When truth was compromised by journalists they compromised their ability to leave the story for posterity. We must undo the compromise that eroded the authority and vibrancy of journalism through decades of Cold War secrecy, bureaucratic pressure and intellectual corruption. Getting the full story of the media’s impact on Afghanistan into the light will start the dialogue necessary to understand America’s true role. Only through that reflective process can our storytellers once again, create a genuinely new mythology that will help us construct a future that we can all live within.

A review of the DVD Release of Charlie Wilson’s War turns Propaganda into History :

“War-movie fatigue” might have caused this entertaining, enlightening history play to get lost amid last fall’s impressive prestige-film crop, but in its own way, “Charlie Wilson’s War” could prove as timeless as anything that came out in ’07. Screenwriter Aaron Sorkin and director Mike Nichols recount the true story of smart-but-rascally Texas Rep.
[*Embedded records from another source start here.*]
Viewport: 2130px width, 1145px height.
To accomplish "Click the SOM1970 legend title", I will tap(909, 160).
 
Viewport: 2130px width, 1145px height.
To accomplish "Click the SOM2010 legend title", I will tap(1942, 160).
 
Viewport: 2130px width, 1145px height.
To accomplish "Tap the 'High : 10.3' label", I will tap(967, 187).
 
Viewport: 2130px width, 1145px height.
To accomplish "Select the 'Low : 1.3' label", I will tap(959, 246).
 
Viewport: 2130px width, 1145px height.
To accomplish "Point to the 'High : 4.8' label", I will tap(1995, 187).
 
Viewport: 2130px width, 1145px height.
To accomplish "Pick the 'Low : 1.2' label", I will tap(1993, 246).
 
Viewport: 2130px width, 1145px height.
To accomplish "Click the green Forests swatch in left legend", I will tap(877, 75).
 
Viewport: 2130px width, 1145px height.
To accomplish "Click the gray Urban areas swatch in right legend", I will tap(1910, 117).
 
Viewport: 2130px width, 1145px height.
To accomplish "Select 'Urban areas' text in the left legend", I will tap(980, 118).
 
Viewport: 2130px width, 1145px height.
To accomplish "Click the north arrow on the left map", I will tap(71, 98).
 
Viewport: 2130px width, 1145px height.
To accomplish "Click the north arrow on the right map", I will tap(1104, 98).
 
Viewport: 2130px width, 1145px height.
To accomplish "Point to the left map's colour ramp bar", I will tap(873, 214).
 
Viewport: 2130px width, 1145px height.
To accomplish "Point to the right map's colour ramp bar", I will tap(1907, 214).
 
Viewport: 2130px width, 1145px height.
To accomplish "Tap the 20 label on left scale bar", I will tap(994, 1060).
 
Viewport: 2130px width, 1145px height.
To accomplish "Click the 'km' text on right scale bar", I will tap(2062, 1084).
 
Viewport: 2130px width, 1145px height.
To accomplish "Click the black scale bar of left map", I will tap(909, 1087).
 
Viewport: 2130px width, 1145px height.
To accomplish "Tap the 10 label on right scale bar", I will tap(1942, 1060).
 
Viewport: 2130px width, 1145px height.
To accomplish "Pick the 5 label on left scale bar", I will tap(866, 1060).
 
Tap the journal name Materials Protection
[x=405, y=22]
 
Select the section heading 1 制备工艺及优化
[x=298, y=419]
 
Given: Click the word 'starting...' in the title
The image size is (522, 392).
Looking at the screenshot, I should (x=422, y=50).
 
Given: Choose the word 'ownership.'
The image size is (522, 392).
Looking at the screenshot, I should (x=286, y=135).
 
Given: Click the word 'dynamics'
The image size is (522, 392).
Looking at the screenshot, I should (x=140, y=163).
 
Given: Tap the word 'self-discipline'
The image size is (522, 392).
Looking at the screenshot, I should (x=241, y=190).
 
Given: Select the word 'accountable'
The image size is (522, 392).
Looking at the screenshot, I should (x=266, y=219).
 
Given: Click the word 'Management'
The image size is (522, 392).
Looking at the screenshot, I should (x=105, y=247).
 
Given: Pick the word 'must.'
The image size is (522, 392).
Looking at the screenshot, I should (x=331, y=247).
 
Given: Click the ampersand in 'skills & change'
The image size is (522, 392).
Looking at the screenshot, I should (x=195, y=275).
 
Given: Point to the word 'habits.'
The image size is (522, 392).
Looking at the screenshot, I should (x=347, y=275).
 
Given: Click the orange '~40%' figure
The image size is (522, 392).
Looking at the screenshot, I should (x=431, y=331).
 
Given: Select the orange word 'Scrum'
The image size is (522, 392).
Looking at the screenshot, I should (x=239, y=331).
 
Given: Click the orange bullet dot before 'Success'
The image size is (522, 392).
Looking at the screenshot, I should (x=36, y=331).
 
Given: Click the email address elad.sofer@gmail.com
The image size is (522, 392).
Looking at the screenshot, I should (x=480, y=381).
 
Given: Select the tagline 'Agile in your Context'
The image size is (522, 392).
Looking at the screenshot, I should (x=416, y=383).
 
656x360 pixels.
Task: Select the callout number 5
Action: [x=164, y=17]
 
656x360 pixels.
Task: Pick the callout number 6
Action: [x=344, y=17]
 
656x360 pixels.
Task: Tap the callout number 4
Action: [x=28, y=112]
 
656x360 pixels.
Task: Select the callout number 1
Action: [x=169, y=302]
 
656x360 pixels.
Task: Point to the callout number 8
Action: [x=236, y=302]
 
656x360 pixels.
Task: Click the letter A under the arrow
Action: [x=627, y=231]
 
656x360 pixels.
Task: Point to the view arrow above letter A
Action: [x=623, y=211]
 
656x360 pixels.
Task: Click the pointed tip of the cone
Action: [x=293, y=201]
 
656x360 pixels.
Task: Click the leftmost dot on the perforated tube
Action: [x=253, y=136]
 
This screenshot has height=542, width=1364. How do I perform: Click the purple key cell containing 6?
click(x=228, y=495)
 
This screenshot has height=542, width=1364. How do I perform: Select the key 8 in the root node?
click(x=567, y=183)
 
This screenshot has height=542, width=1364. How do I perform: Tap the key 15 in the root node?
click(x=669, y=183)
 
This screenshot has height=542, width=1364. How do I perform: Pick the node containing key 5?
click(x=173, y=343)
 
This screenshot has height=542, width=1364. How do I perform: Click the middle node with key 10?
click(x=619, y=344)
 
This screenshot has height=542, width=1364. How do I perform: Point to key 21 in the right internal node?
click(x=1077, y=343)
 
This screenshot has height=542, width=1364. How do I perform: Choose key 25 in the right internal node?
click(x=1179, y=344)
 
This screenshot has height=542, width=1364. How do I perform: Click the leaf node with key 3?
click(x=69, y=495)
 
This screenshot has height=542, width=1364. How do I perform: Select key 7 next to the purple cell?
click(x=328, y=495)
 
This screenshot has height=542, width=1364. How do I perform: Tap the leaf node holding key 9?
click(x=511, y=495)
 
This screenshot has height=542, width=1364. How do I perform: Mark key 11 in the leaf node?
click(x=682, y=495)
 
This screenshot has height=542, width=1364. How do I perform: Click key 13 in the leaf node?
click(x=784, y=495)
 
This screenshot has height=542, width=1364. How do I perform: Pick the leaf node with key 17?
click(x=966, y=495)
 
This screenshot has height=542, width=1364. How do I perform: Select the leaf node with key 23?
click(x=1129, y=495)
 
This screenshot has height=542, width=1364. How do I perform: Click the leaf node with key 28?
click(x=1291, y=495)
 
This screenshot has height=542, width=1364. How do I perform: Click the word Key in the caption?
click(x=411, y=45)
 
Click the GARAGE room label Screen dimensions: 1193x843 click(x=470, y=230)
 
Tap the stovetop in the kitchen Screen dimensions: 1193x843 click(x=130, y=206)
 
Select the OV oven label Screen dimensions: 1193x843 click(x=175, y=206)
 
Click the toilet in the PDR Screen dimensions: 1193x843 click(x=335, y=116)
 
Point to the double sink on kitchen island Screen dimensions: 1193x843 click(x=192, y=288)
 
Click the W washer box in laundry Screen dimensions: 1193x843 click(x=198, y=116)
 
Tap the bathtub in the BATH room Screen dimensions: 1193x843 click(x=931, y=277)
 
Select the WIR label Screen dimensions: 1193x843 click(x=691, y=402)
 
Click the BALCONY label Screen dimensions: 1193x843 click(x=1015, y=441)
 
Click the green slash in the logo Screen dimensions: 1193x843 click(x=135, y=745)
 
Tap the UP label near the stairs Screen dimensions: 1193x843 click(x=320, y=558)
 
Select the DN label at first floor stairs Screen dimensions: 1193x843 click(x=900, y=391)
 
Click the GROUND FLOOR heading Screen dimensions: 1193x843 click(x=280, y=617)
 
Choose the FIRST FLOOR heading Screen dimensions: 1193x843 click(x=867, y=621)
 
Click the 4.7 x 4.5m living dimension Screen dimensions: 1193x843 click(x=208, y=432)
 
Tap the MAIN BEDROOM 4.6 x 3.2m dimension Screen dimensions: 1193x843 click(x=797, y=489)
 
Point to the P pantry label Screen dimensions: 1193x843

Charlie Wilson (played by Tom Hanks), who covertly led the campaign to drive the Soviets out of Afghanistan, then watched as the stability he’d hoped to bring to the region collapsed with the end of the Cold War. Julia Roberts and Philip Seymour Hoffman give lively performances as, respectively, a promiscuous right-wing socialite and a grouchy, laconic CIA agent. The DVD features short documentaries on the making of the film and on the real Wilson — who might be even more colorful than the movie makes him out to be.”